» Exercise directions
Output the lines below as a Markdown table with the columns No. and Line, numbering each row and omitting blank lines. Omit the pictures from the answer.

══ Records supplied ══

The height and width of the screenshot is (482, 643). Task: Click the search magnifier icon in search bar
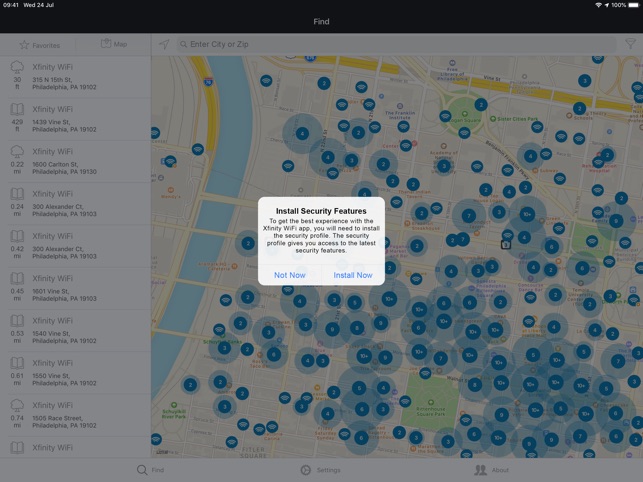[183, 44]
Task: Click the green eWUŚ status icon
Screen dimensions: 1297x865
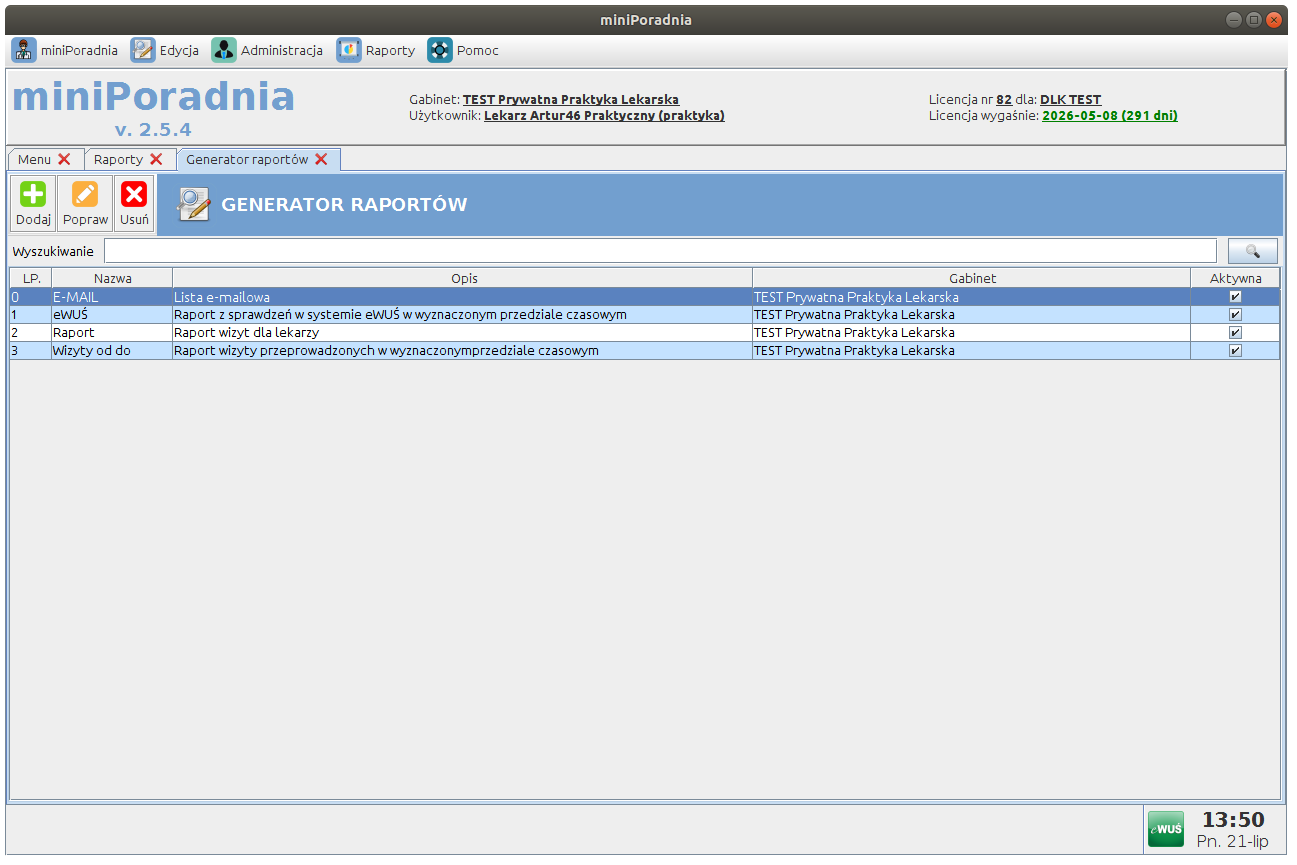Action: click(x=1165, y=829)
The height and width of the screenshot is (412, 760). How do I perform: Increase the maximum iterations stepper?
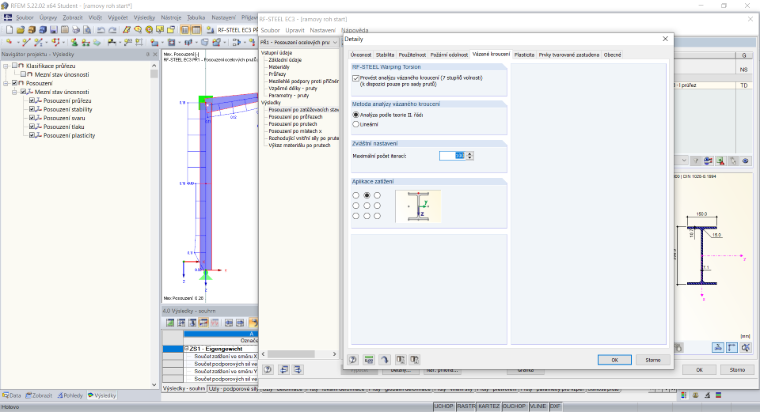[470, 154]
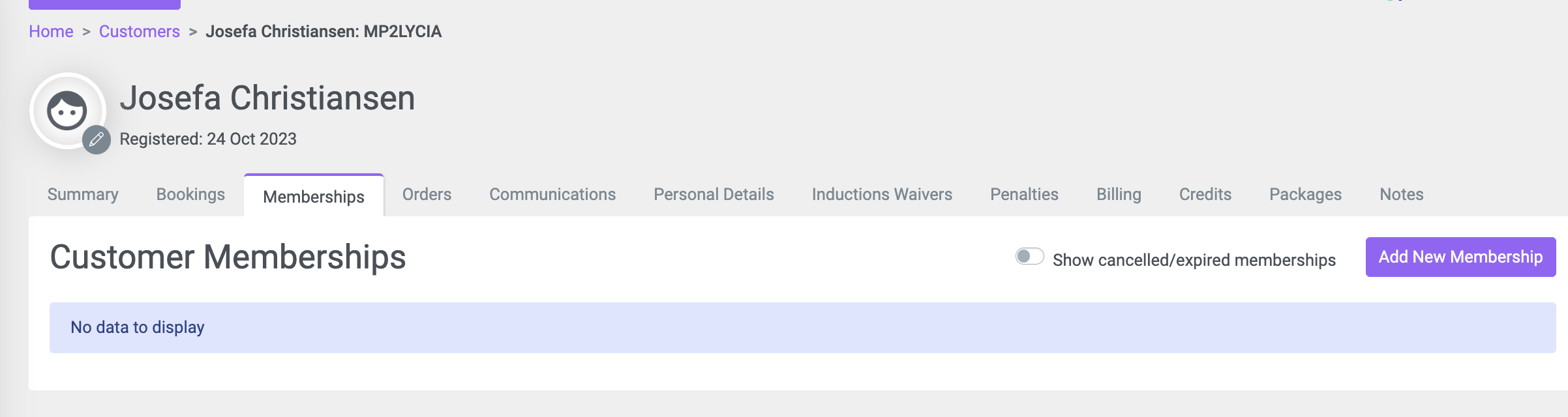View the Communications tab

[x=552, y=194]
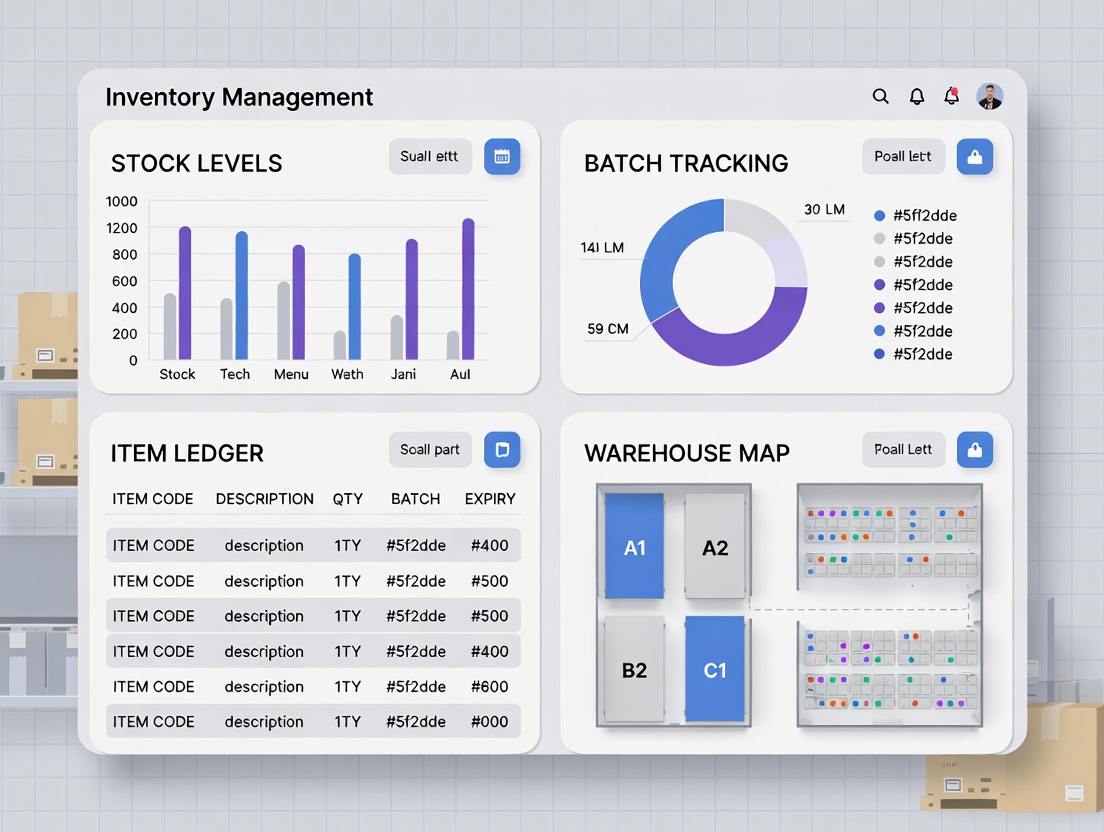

═══

» Exercise answer
| No. | Line |
|---|---|
| 1 | The height and width of the screenshot is (482, 643). Task: Click the search magnifier icon in search bar |
| 2 | [183, 44] |
| 3 | Task: Click the green eWUŚ status icon |
| 4 | Screen dimensions: 1297x865 |
| 5 | Action: click(x=1165, y=829) |
| 6 | The height and width of the screenshot is (412, 760). How do I perform: Increase the maximum iterations stepper? |
| 7 | [470, 154] |
| 8 | View the Communications tab |
| 9 | [x=552, y=194] |